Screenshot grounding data
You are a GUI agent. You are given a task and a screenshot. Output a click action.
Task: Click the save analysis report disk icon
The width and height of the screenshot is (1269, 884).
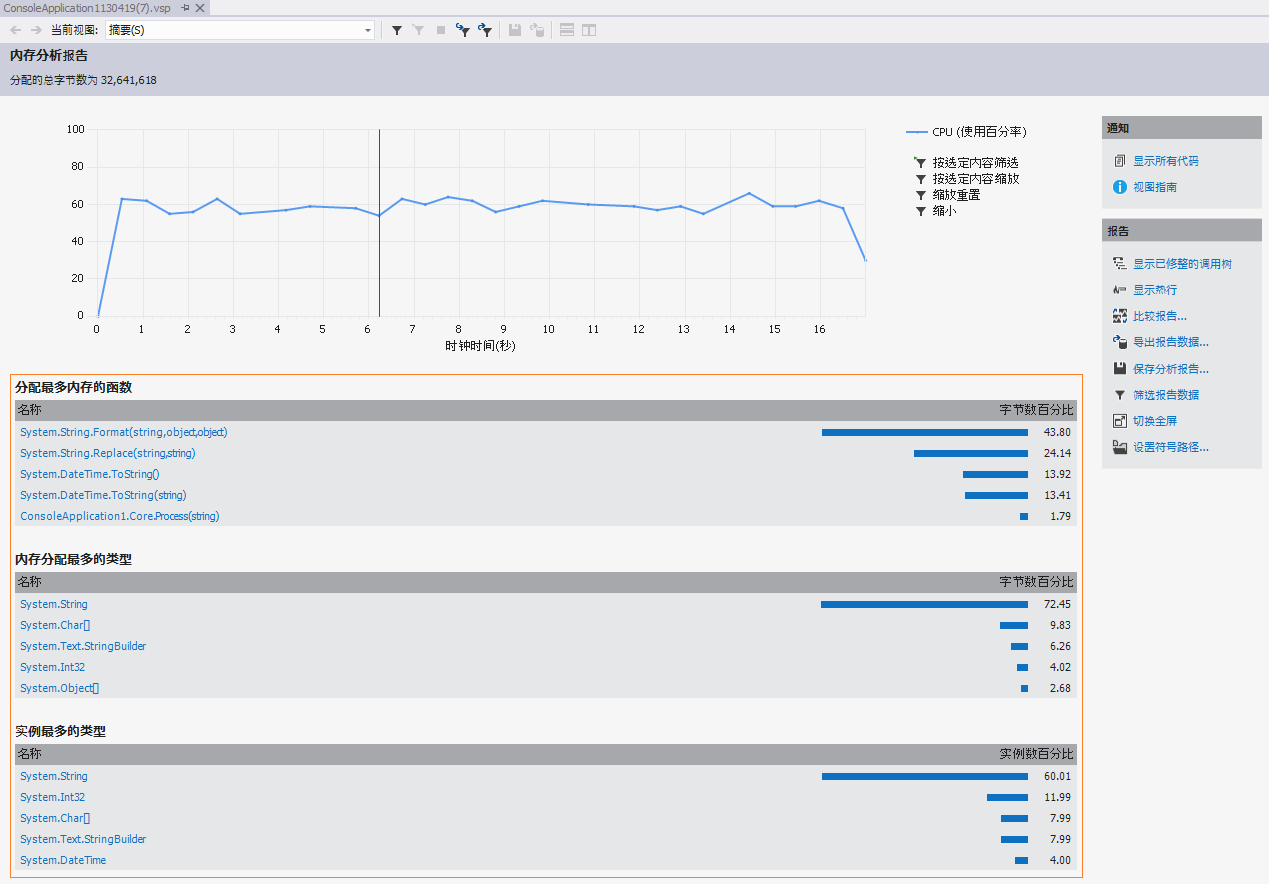point(1120,368)
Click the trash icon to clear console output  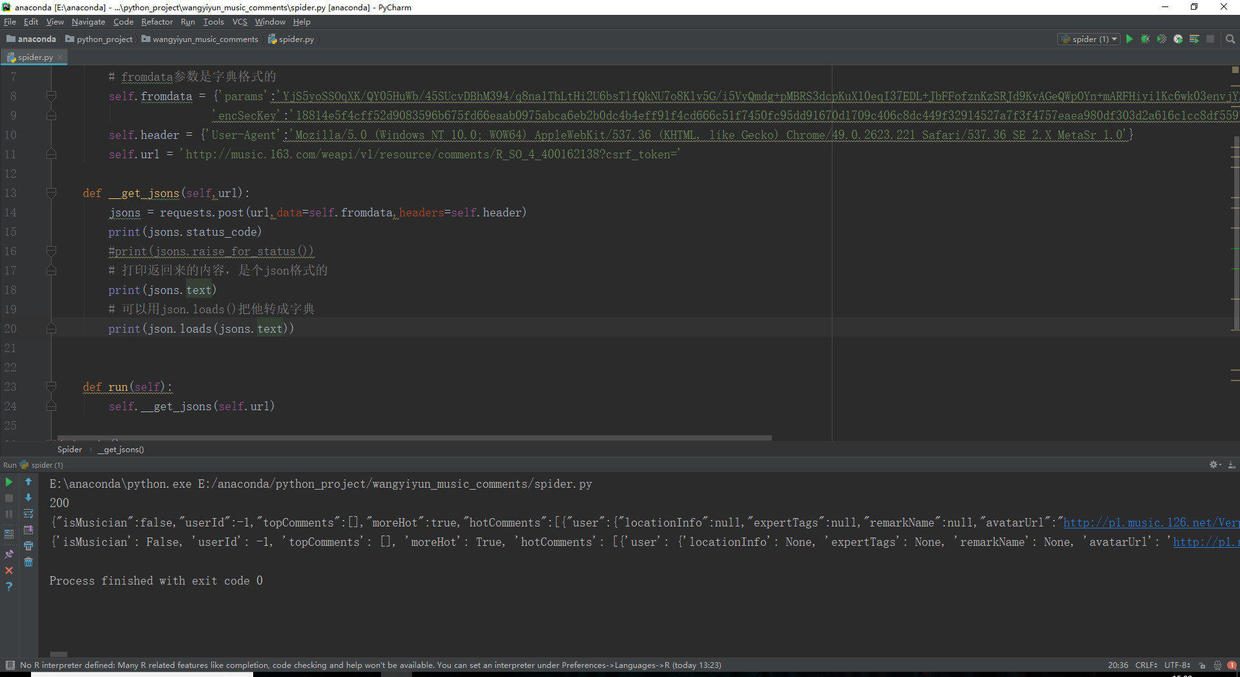tap(28, 562)
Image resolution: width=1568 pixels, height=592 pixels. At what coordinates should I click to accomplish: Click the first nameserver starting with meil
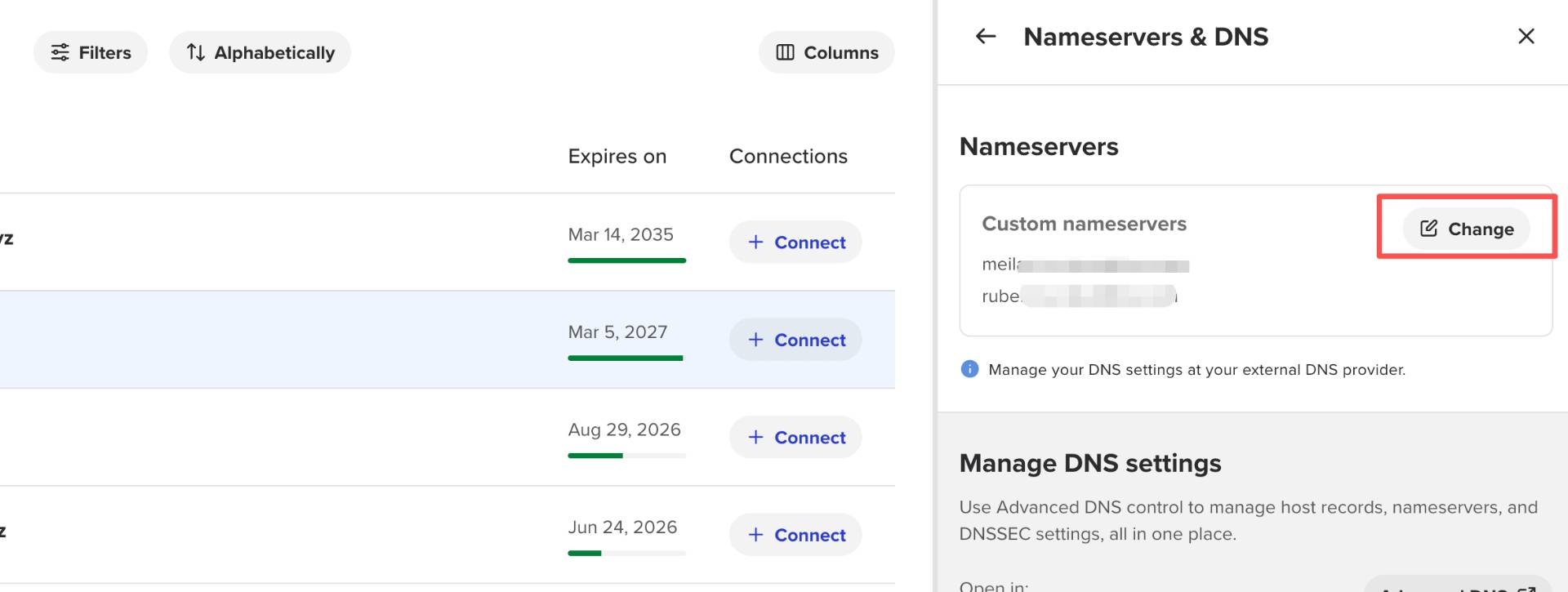(x=1085, y=265)
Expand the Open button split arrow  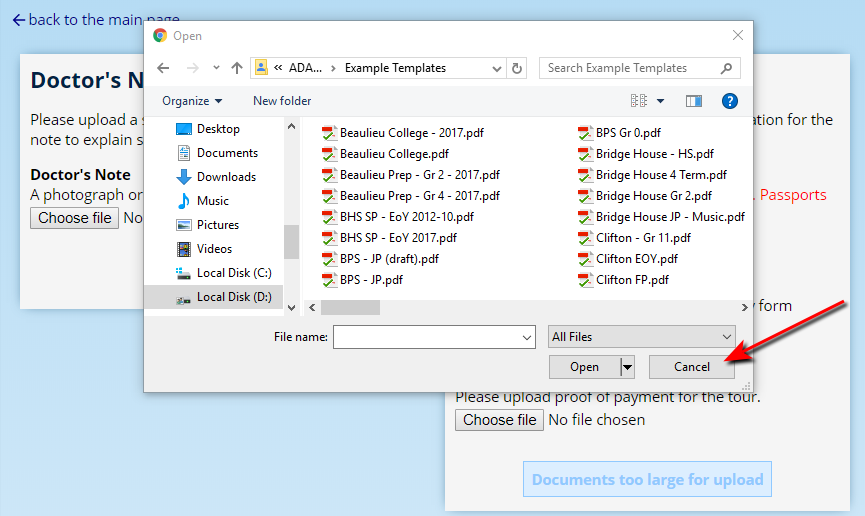[x=628, y=367]
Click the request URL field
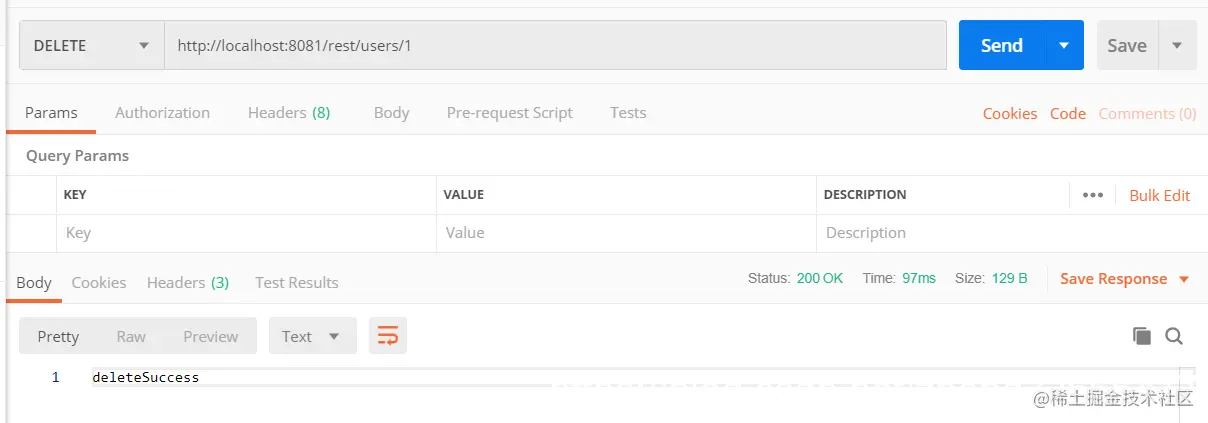The width and height of the screenshot is (1208, 423). [x=555, y=46]
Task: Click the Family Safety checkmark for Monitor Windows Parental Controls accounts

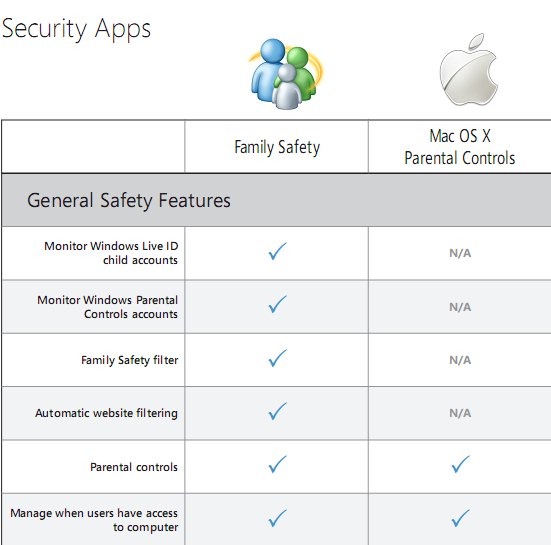Action: click(x=278, y=304)
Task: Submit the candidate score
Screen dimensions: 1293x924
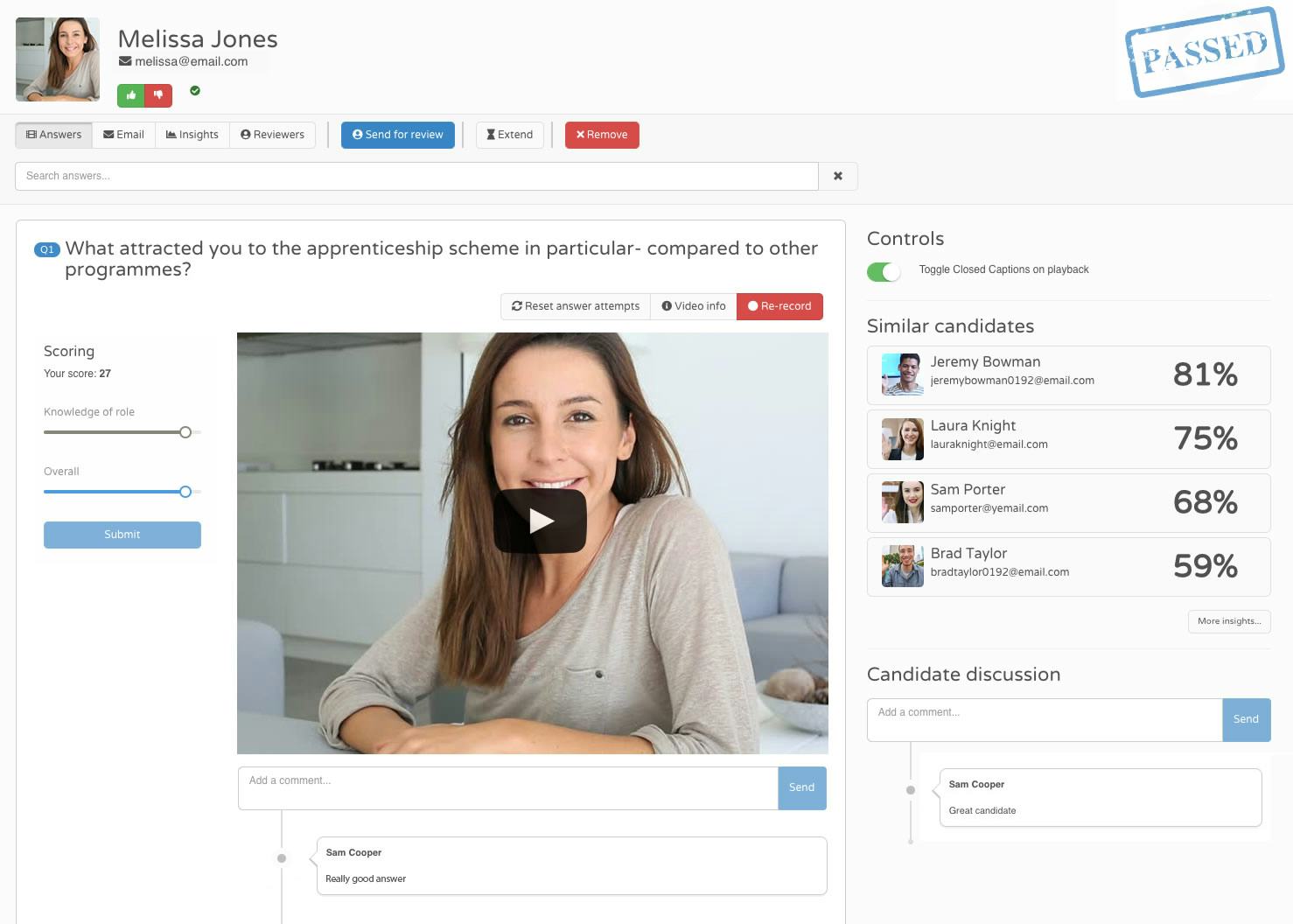Action: pyautogui.click(x=122, y=535)
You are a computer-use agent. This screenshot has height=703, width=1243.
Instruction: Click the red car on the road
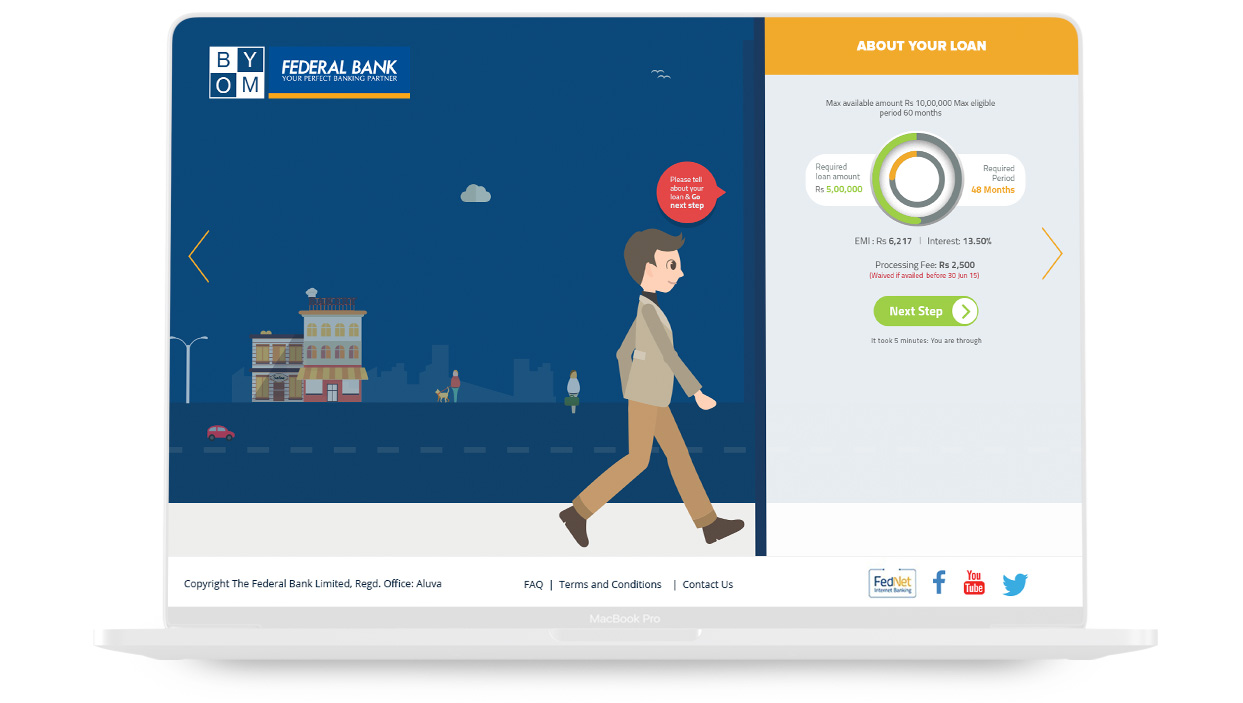(x=221, y=432)
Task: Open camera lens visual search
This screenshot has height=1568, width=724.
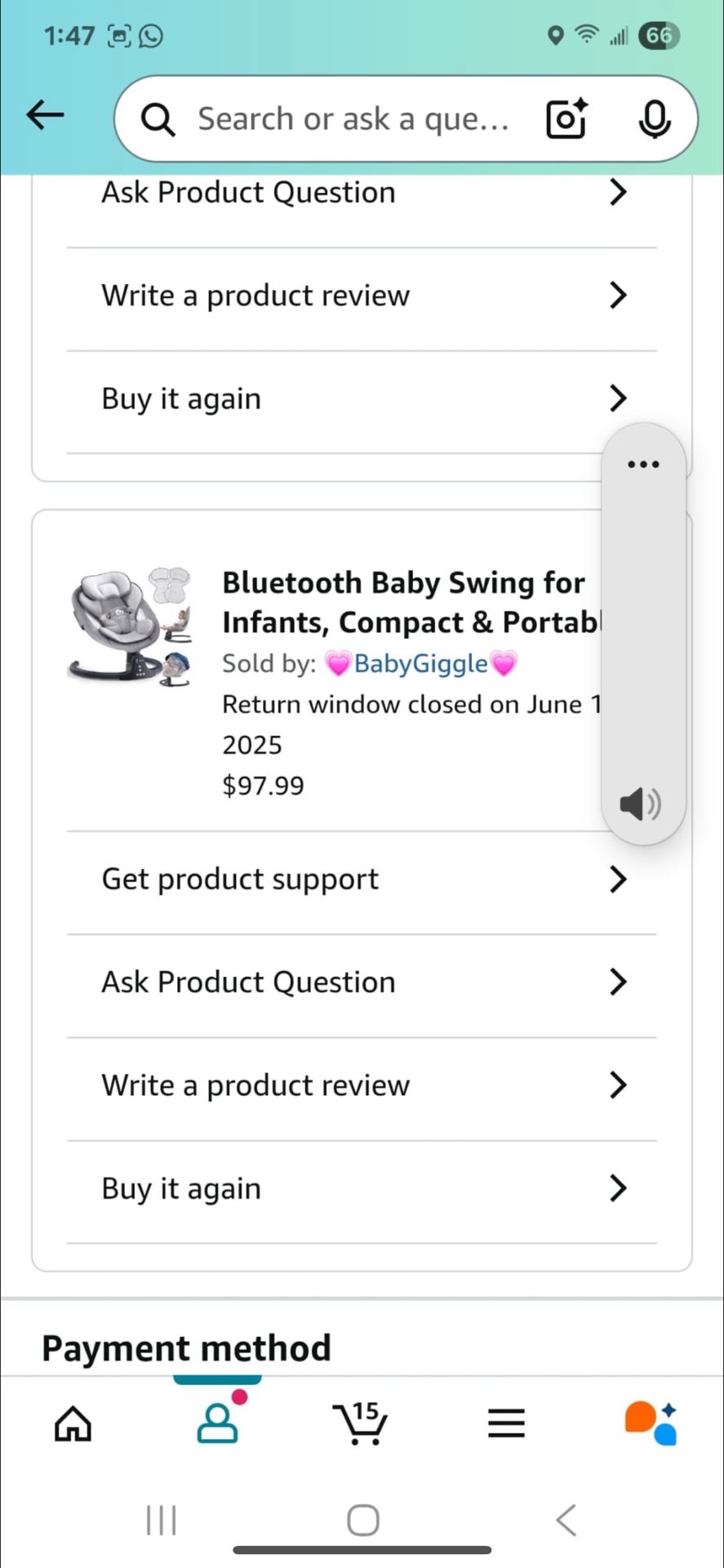Action: (x=566, y=119)
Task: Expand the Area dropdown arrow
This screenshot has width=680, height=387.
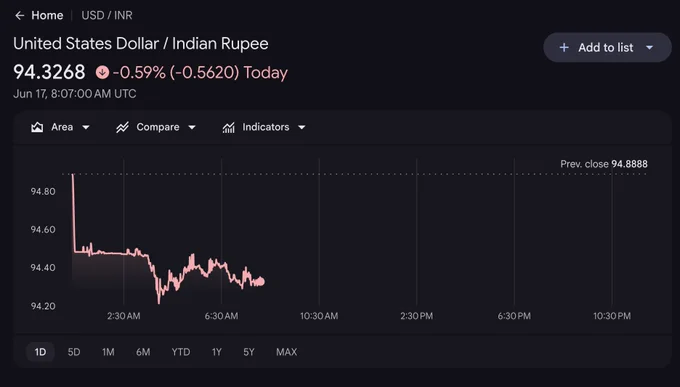Action: 86,127
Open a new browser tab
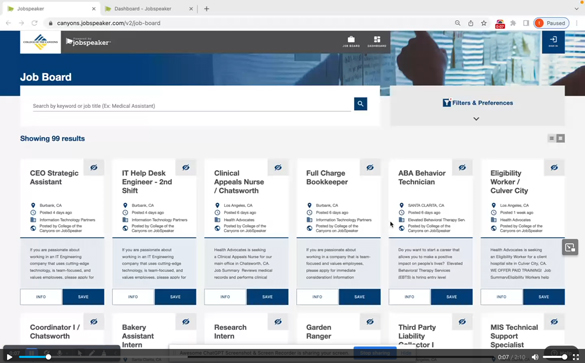 click(206, 9)
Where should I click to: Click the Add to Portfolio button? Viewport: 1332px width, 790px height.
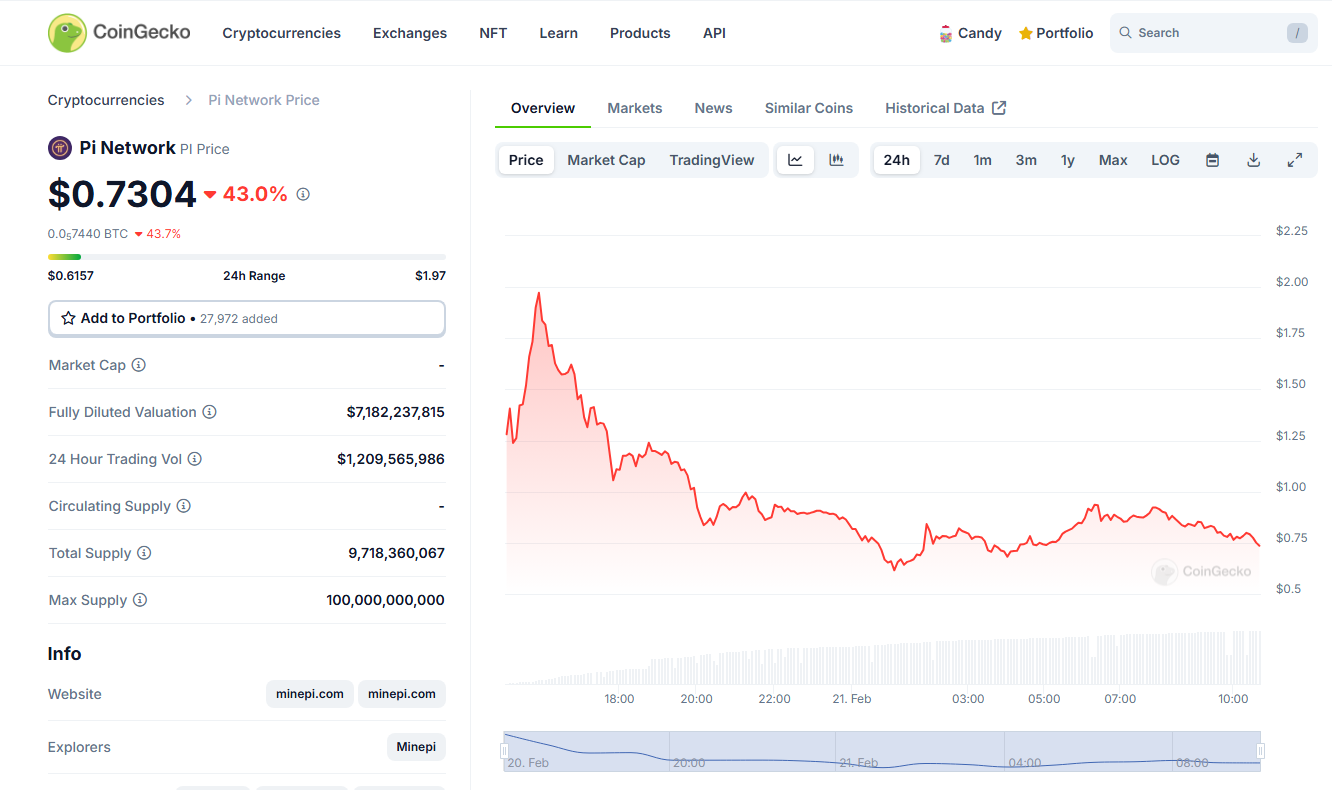tap(246, 318)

## Work instruction
Retype, word for word, the lines from the one with "Task: Open camera lens visual search" through the last line of the entries above, and only those lines. Leave pictures out.

## Output
Task: Open camera lens visual search
This screenshot has height=1568, width=724.
Action: (x=566, y=119)
Task: Expand the Area dropdown arrow
This screenshot has width=680, height=387.
Action: 86,127
Open a new browser tab
 click(206, 9)
Where should I click to: Click the Add to Portfolio button? Viewport: 1332px width, 790px height.
tap(246, 318)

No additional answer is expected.